═══ Records provided
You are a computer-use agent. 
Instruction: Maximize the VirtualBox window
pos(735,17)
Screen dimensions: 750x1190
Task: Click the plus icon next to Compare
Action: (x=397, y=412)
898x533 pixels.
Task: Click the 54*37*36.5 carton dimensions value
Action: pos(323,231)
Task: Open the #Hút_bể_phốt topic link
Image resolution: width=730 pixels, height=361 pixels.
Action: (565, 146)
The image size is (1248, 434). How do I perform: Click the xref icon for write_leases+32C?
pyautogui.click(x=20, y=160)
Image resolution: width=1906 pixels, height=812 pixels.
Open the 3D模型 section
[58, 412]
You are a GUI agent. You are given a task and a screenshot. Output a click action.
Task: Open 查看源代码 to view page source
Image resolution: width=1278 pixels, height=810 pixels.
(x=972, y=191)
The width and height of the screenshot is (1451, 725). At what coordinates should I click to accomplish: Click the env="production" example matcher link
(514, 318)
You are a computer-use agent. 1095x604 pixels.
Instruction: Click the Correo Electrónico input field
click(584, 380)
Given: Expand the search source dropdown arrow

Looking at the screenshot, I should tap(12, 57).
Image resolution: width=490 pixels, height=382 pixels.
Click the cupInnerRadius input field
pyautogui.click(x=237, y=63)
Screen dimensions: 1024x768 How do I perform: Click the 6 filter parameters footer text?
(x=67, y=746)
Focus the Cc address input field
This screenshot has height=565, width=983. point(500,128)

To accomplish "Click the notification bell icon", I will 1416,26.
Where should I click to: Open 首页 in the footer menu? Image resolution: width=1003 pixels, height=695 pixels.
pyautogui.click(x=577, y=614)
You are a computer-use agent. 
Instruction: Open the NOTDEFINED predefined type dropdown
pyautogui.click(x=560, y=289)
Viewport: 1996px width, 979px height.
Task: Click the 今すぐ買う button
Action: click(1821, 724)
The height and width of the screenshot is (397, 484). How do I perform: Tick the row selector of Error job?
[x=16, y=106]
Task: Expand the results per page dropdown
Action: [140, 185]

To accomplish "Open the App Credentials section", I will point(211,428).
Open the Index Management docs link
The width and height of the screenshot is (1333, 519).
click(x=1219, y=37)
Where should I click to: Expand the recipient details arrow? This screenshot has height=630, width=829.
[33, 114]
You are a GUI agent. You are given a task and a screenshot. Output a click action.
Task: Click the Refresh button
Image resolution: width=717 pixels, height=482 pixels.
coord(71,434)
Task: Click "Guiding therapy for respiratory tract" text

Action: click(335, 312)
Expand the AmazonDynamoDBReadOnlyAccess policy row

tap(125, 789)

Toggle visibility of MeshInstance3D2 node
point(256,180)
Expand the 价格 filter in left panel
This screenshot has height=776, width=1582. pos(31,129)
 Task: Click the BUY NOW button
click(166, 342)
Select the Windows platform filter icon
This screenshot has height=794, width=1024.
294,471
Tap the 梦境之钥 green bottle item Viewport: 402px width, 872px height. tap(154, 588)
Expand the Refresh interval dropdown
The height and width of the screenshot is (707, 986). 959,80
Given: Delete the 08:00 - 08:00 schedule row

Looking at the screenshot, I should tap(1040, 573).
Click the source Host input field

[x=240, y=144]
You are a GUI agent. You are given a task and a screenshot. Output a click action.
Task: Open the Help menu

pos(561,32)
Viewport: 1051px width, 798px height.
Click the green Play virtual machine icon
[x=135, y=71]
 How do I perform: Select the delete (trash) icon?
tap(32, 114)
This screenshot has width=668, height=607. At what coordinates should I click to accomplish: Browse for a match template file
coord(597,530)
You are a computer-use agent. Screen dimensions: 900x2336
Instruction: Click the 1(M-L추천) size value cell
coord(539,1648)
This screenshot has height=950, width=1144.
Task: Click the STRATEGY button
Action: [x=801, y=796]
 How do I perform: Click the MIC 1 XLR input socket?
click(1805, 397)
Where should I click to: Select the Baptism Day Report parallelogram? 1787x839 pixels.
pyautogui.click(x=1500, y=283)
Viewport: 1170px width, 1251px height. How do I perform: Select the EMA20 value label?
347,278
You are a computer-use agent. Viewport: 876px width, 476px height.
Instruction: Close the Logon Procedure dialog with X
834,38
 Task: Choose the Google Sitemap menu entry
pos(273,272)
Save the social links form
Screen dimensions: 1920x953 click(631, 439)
══════
### Prompt
Looking through the entries, count the lines that hold the word "will" and state that count alone.

### Result
2